When the market flush occurred on Friday, if ETFs had been structurally brittle, one would have expected a cascade of same-day redemptions. Instead, Farside’s daily flow data showed aggregate US spot-BTC ETF flows finishing October 10 with just $4.5 million in outflows – a remarkably small figure given the market turmoil. This minimal outflow during a period of significant stress suggested the ETF structure was functioning as intended rather than amplifying the selloff.

IBIT's Counterbalancing Role in Market Stress

Beneath the surface of the aggregate ETF flows, BlackRock’s IBIT told a different story than its peers. While most competing ETFs experienced outflows on October 10, IBIT pulled in $74.2 million in net inflows. This divergence matters because it demonstrates the ETF market didn’t act in unison during the stress event. Some holders requested cash back from smaller funds, yet the largest fund continued creating shares and pulling coins into custody.

The pattern intensified on Monday, October 13, when the split widened further. The broader ETF cohort experienced $326.4 million in outflows, yet IBIT again recorded net creations of $60.4 million. Mapping this against price action provides a clearer picture: the market didn’t rally because ETF buyers charged in across the board, but rather stabilized while the single largest product continued to intake coins as others bled. This dynamic doesn’t make IBIT a magical price floor, but it does explain why the weekend washout failed to snowball into a fast break below $100,000 once headlines cooled.
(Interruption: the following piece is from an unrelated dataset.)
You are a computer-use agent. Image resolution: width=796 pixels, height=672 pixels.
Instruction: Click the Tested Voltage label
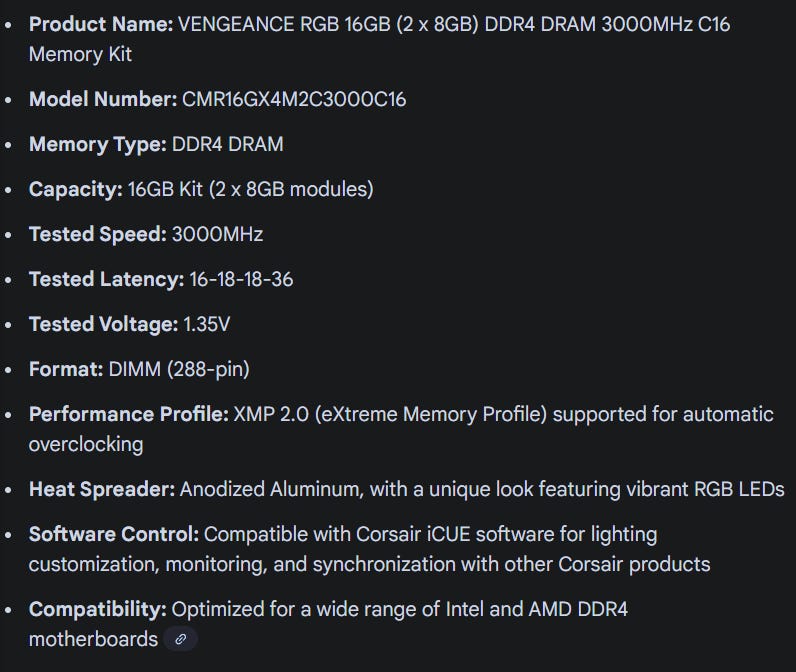click(x=104, y=324)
The structural mechanics of ETF operations further supported this stabilization. ETF redemptions don’t trigger instant selling on exchanges, as authorized participants handle the process by swapping baskets and hedging exposure through futures and spot markets. On October 10, the small net outflow across all funds likely created some short-term selling pressure as APs balanced books, but IBIT’s inflows worked in the opposite direction. The result was a relatively neutral street position rather than one-sided hedging, which helped Bitcoin stabilize once broader market sentiment improved.

Structural Insights and Market Implications

The weekend’s events revealed several critical insights about Bitcoin’s evolving market structure. First, the buyer base is clearly segmented. When markets turn volatile, not every ETF holder behaves identically. On both October 10 and 13, IBIT recorded net creations while peers booked redemptions, consistent with a holder mix that tolerates drawdowns inside the largest, lowest-fee vehicle while smaller funds experience faster churn. For price stability, the net effect on the primary market matters most, and on the worst day, the cohort’s net outflow was trivial in size and partially offset by IBIT intake.

Second, pre-shock inflows significantly changed the starting conditions. The early-October surge meant custodians were already sitting on newly created shares heading into Friday’s volatility. This inventory acted as ballast, as holders needed to actively choose to redeem to translate market stress into primary-market selling. The flow data shows many did not exercise this option, and where redemptions occurred, IBIT’s concurrent creations blunted the impact.

Third, derivatives still drove the majority of the selling pressure. The $7 billion liquidation event came primarily from forced position cuts in leveraged derivatives, not ETF panic. The ETF tape added texture to the story: a small net negative on Friday, a larger net negative on Monday, and a persistent counter-flow at IBIT. This pattern helps explain why Bitcoin didn’t cascade through $100,000 when the macro shock hit and why the market had room to bounce once the policy tone from the United States toward China cooled.